## MATERIAL

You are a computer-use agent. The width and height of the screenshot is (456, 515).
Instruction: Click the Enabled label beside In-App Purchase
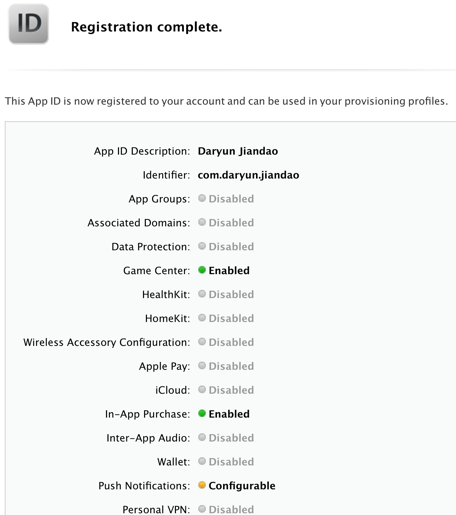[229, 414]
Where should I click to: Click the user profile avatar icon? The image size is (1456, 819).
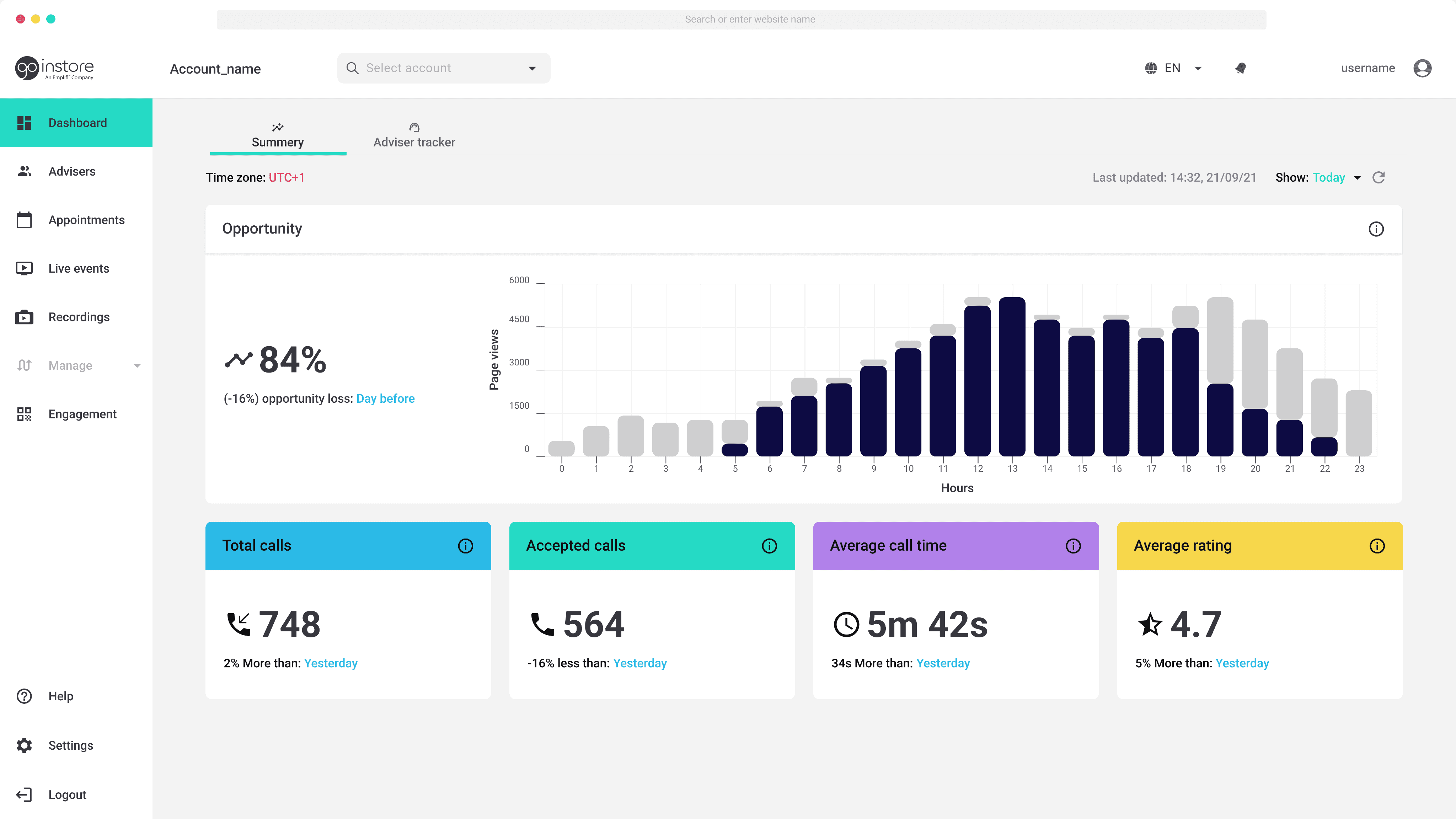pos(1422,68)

...

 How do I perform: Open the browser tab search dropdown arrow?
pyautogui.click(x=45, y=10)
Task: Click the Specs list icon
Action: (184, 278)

## TASK GOAL
Reproduce every line from the line containing "You are a computer-use" through the line containing "pos(1422,68)", requests included, and subtract 28 from each number in the coordinate answers. Leave the pictures out.

## FINISHED TASK
You are a computer-use agent. The width and height of the screenshot is (456, 515).
Instruction: Click the Enabled label beside In-App Purchase
[201, 386]
Where should I click to: Click the user profile avatar icon? The image size is (1456, 819).
pos(1394,40)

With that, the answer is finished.